Any help would be appreciated.
I think I got it. So continuiung with a third option, we know that:
$$f^{-1}(A)=\big(f^{-1}(A)\setminus E\big)\;\cup\; \big(f^{-1}(A)\cap E\big)$$
where we know that, since $f_i$ is continuous $\forall i\in\Bbb N$, $f_i$ is Lebesgue measurable $\forall i\in\Bbb N$ and thus $f_i^{-1}(A)\in\mathcal A_{\Bbb R}^*\;\;\forall i\in\Bbb N$, but:
$$f^{-1}(A)\setminus E=f^{-1}(A)\setminus\bigcap_{i\in\Bbb N}E_i=\bigcup_{i\in\Bbb N}\big(f^{-1}(A)\setminus E_i\big)=\bigcup_{i\in\Bbb N}\big(f\mid_{E_i^c}^{-1}(A)\big)=\bigcup_{i=1}^\infty f_i^{-1}(A)\in\mathcal A_{\Bbb R}^*$$
thus $f^{-1}(A)\setminus E\in\mathcal A_{\Bbb R}^*$.

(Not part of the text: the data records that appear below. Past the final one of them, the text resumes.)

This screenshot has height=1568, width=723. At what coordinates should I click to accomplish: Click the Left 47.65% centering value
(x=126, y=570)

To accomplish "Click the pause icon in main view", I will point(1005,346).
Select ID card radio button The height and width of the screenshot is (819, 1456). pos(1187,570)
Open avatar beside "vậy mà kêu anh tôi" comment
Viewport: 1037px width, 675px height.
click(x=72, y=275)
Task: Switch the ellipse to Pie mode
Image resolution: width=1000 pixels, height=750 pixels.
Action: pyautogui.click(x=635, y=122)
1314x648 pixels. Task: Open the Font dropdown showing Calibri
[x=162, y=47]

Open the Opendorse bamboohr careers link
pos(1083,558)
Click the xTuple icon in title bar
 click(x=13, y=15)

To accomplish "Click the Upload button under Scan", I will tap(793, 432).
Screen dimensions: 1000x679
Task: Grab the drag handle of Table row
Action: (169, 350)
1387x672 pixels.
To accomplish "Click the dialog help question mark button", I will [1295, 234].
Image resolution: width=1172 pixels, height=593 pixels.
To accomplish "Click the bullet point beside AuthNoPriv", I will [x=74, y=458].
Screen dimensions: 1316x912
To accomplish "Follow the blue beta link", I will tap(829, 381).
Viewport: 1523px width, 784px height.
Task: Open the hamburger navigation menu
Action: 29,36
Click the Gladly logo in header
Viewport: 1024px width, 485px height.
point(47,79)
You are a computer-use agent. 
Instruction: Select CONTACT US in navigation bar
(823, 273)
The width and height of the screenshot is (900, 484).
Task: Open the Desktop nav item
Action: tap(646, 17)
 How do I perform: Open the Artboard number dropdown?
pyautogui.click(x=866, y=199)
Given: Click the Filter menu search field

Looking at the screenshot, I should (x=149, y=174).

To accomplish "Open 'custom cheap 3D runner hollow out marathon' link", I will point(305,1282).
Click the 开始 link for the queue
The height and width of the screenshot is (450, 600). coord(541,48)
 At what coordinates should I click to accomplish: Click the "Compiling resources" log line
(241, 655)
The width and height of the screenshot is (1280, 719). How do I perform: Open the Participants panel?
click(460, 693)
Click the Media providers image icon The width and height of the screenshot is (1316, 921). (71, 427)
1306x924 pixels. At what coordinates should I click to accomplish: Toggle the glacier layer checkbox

And since $f^{-1}(A)\cap E\subset E\Rightarrow\lambda^*\big(f^{-1}(A)\cap E\big)\le \lambda^*(E)=\bar\lambda(E)=0$ thus $f^{-1}(A)\cap E\in\mathcal A_{\Bbb R}^*$.
Thereby $f^{-1}(A)\in\mathcal A_{\Bbb R}^*$ and hence $f$ is Lebesgue measurable.